Monday, January 18, 2010

The Messenger

THE MESSENGER (Oren Moverman, 2009)

In THE MESSENGER Staff Sergeant Will Montgomery (Ben Foster) returns home from Iraq as a wounded but recovering war hero. To complete his remaining service time Will is assigned to the casualty notification team and placed under the command of Captain Tony Stone (Woody Harrelson). Together they are the bearers of bad news that must be delivered in a timely manner to killed soldiers' next of kin.

Tony approaches the work as a high risk military mission. Park up the street so as not to tip off those they're visiting. Do not go off script. Do not touch or console the next of kin. Get in, deliver the message, get out. The casualty assistance team is for dealing with the family members in a personal manner, not them.

Three years sober and thrice divorced, Tony is a hardened man performing a hard job. Will also has his share of emotional injuries that keep him up at night, most notably his frustration with former girlfriend Kelly (Jena Malone). Although she may travel to welcome him home with a conjugal visit, she mostly seems to be moving on with someone else.

Will shows he may be willing to get on with his life when he takes an interest in Olivia (Samantha Morton), a mother who has an unusual reaction to being told her husband is dead, but such a relationship is fraught with complications, not the least of which comes from Tony's sharp disapproval.

THE MESSENGER opens promisingly as we observe two emotionally damaged men do the delicate work that no one wants to do, least of all those soldiers who have served in combat and survived. Their mere presence reminds the next of kin that their loved ones were not as fortunate. Family members try to keep Will and Tony from even saying the words, as though what happened isn't real or true unless verbalized. These painful scenes are not new to war movies, but THE MESSENGER sees them from the unconsidered perspective of those giving, rather than receiving, the news.

Foster and Harrelson are uniformly good at conveying the torment these Army men have internalized and accept as their crosses to bear. Harrelson virtually manages to clench his entire body, even when he's supposedly letting down his guard. Foster burns with a quiet intensity that makes the intention of his actions all the more inscrutable.

THE MESSENGER examines the challenges of being on the casualty notification team, especially now as they must race against the instant spread of information, but eventually it stops seeing the men and just the job. THE MESSENGER grinds to a stop when it becomes clear that Oren Moverman, who directed and co-wrote the screenplay, isn't leading the plot anywhere but toward a pat message about the price of war on the military and unenlisted.

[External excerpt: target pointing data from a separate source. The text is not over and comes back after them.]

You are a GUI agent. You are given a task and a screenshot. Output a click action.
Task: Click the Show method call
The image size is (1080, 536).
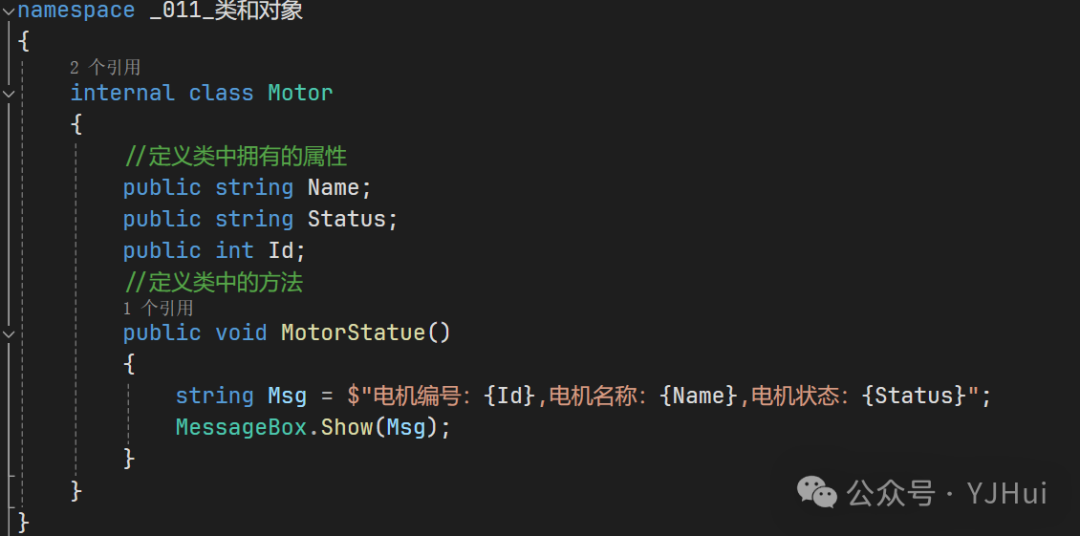346,427
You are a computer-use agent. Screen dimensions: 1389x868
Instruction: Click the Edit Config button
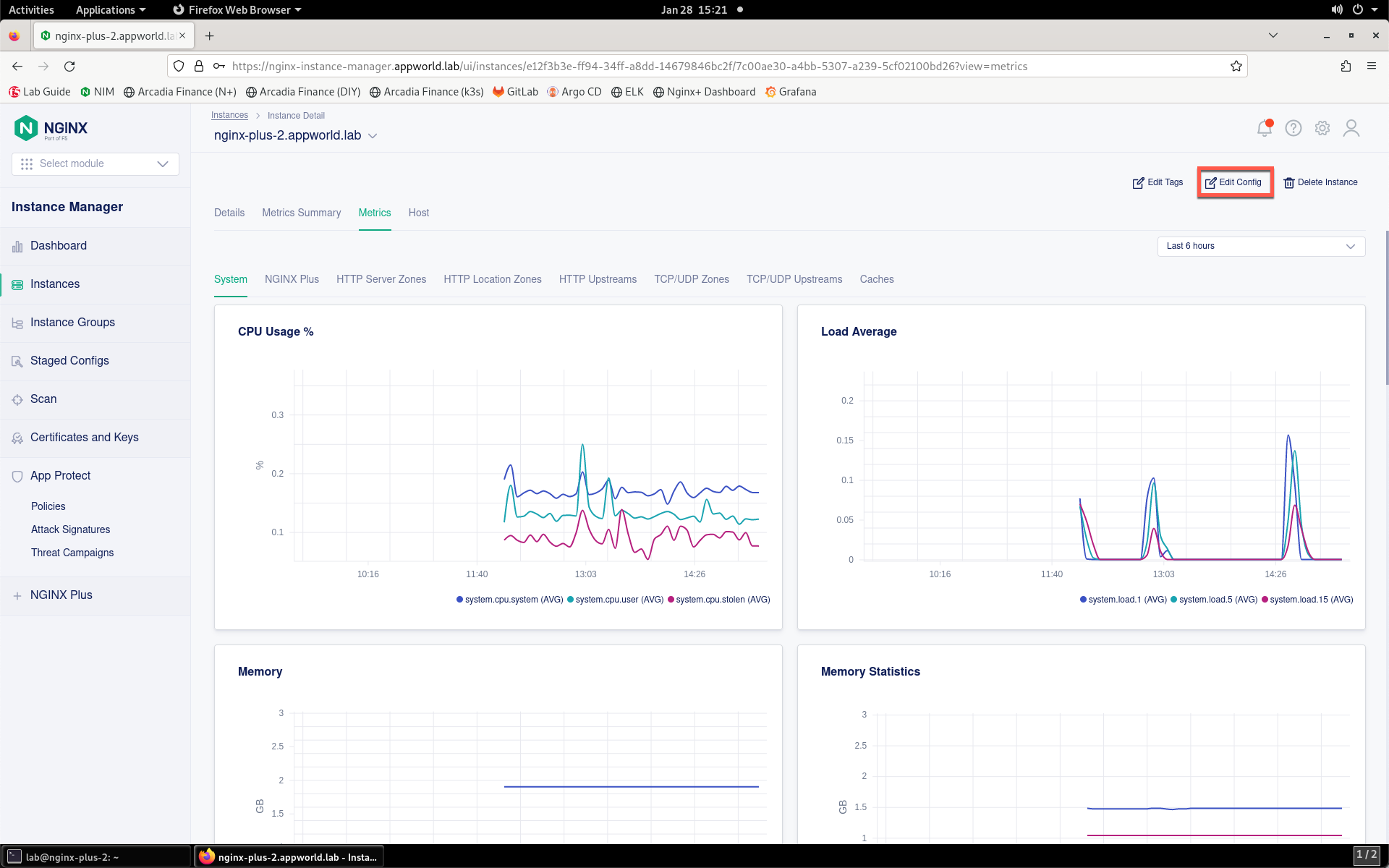(1234, 182)
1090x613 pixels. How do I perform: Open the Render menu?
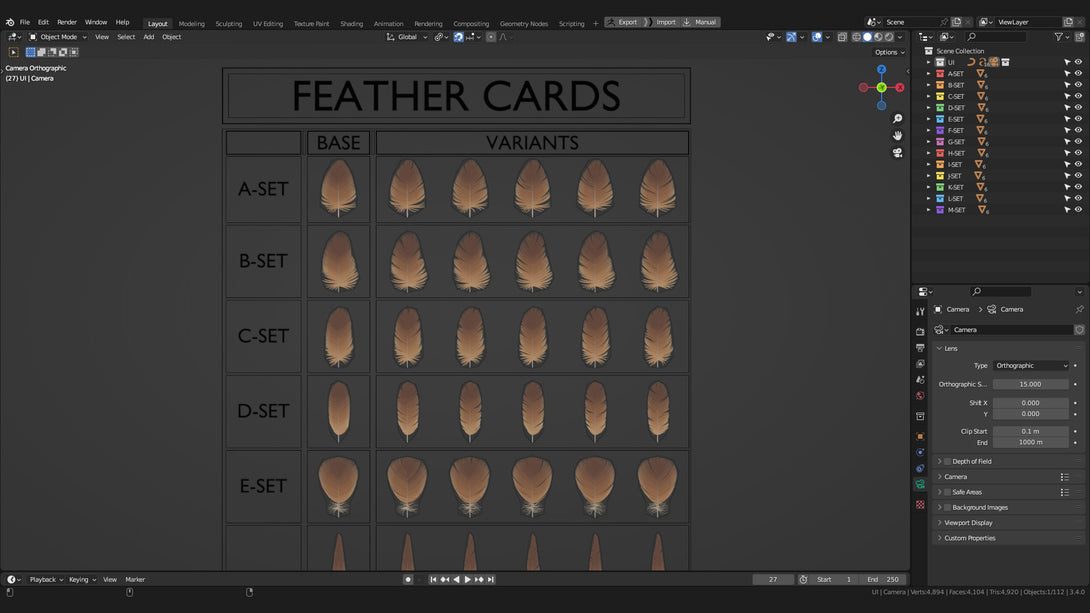67,22
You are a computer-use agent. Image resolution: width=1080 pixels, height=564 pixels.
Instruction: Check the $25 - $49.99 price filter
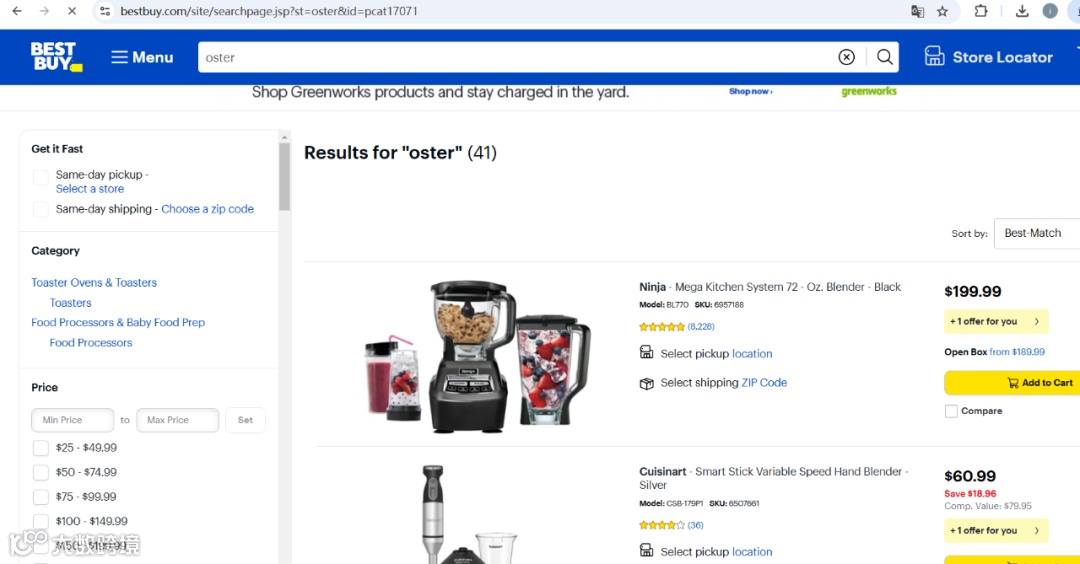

Instead of telling one or both of these characters' stories or illuminating their crises, THE MESSENGER falls into a repetitive pattern of witnessing aggrieved reactions to the awful news and the messengers' struggles to cope. Casualty statistics don't account for the scars war leaves on everyone touched by it, yet THE MESSENGER'S clipped insight that war is hell is just the sort of line straight from the manual that the film strenuously cautions against.